- Starter
- Business
- Enterprise
- On-Premise
- Add-on
Overview
Change Data Capture (CDC) pipeline allows extracting changes in real-time from the databases which support CDC and loading them into the relational database which supports the bulk load.
We use heavily modified embedded Debezium engine for CDC.
Supported source databases
- MySQL
- SQL Server
- PostgreSQL
- Oracle
- DB2
- MongoDB
- AS400 (IBMI platfroms)
When to use this pipeline
Use the pipeline described in this article to extract data from the CDC-enabled database and load it into the Vertica database in real time.
Flows optimized for Vertica
Flow type | When to use | |
|
|
When you need to extract data from any source, transform it and load it into Vertica. |
Bulk load files into Vertica | When you need to bulk-load files that already exist in local or cloud storage without applying any transformations. The flow automatically generates the COPY command and MERGEs data into the destination. | |
Stream CDC events into Vertica | You are here | When you need to stream updates from the database which supports Change Data Capture (CDC) into Vertica in real-time. |
Stream messages from a queue into Vertica | When you need to stream messages from the message queue which supports streaming into Vertica in real time. |
How it works
The end-to-end CDC pipeline extracts data from a CDC-enabled database and loads it into the Vertica.
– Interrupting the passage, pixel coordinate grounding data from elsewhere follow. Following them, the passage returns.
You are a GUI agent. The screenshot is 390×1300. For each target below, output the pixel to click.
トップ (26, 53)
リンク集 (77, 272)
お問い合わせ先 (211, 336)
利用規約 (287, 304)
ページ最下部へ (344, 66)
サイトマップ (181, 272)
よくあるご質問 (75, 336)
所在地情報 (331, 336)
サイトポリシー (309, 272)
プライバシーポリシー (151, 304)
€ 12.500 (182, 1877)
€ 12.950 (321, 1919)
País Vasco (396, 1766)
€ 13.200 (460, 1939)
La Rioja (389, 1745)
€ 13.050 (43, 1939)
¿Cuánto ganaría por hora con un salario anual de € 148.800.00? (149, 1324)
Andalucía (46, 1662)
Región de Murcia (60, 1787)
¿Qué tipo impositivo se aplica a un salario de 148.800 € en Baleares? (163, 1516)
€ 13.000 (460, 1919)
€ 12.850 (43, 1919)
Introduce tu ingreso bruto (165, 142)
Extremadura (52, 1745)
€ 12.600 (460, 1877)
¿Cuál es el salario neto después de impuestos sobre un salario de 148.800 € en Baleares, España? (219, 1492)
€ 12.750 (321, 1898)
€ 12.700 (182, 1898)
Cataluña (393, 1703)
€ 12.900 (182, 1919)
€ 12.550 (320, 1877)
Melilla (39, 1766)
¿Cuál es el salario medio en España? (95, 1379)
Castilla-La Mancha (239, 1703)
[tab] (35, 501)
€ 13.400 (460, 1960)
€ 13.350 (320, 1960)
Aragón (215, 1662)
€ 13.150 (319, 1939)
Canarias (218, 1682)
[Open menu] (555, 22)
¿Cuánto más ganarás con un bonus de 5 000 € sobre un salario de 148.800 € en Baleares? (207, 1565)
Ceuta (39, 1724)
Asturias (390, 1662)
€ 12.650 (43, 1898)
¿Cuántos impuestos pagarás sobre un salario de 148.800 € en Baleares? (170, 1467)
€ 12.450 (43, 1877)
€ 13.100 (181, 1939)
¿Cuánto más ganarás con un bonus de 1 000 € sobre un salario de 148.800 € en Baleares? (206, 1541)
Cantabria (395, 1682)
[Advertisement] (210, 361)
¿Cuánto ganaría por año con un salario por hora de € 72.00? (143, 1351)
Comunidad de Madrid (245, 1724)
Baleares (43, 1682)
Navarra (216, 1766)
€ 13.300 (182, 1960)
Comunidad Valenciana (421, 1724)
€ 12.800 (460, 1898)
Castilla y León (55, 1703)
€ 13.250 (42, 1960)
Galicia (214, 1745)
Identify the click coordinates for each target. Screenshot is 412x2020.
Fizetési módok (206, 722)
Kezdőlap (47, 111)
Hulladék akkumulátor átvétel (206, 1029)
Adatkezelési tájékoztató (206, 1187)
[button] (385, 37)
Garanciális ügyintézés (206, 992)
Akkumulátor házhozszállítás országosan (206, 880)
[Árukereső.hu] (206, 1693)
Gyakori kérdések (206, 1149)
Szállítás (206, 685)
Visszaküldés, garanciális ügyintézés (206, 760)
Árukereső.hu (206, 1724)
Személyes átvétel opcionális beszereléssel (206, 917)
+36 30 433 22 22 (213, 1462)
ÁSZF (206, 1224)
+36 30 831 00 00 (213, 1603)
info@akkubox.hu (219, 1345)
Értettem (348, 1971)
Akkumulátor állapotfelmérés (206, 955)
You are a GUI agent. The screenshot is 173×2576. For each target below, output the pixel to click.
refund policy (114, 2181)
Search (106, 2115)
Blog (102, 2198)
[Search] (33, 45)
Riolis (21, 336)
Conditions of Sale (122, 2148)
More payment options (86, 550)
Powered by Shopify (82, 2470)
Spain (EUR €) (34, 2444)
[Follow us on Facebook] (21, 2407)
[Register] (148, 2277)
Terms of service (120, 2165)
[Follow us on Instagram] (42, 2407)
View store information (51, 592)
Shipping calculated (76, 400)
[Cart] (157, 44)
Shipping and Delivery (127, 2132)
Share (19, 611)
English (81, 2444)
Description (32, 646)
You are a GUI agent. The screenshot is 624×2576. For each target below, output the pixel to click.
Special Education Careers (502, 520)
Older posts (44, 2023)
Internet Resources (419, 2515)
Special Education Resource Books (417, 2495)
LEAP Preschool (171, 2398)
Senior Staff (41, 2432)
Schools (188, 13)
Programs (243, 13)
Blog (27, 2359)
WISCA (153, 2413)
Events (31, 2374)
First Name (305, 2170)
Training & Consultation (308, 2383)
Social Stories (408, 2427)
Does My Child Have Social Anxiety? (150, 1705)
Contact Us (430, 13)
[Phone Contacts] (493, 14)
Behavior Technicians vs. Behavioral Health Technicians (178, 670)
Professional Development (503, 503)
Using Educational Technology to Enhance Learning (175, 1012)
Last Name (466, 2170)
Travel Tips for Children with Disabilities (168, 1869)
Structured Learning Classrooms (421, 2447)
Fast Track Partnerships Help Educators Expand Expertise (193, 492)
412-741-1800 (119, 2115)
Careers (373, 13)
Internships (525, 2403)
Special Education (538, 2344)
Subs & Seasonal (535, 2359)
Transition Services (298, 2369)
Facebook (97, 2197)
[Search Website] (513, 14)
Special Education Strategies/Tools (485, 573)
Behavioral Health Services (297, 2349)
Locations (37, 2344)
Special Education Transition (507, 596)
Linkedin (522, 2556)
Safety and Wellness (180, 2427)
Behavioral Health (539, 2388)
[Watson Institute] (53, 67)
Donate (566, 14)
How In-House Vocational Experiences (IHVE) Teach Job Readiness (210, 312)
There are three options when creating a pipeline:
Pipeline | Description | Supported operations |
1. Stream CDC events directly from the source database into Vertica | This is a standard "CDC to any database" flow that supports any relational database as a destination, including Vertica. Unlike some other analytical databases, such as Snowflake and Redshift, etc. Vertica supports fast INSERT without using the bulk-load COPY command. | INSERT |
2. A single flow that streams CDC events directly into the destination database | The flow streams CDC events into the designated stage in the local or cloud storage in real-time and periodically (as often as every second) loads the data into the destination database in parallel with the stream. The advantage of the pipeline with a single flow is simplicity. There is just one flow to configure, schedule, and monitor. The disadvantage is the fact that if the streaming fails, the load also fails, and vice versa. Note that the flow is fault tolerant. After fixing the issue the stream and load resume from the last successful checkpoint. | INSERT and MERGE |
3. A pipeline with independent Extract and Load flows |
The extract and load Flows are running in parallel, which guarantees a very high processing speed and low latency. The actual pipeline can include multiple independent extract and load Flows which allows it to scale horizontally between multiple processing nodes. |
INSERT and MERGE |
Prerequisites
1. CDC is enabled for the source database.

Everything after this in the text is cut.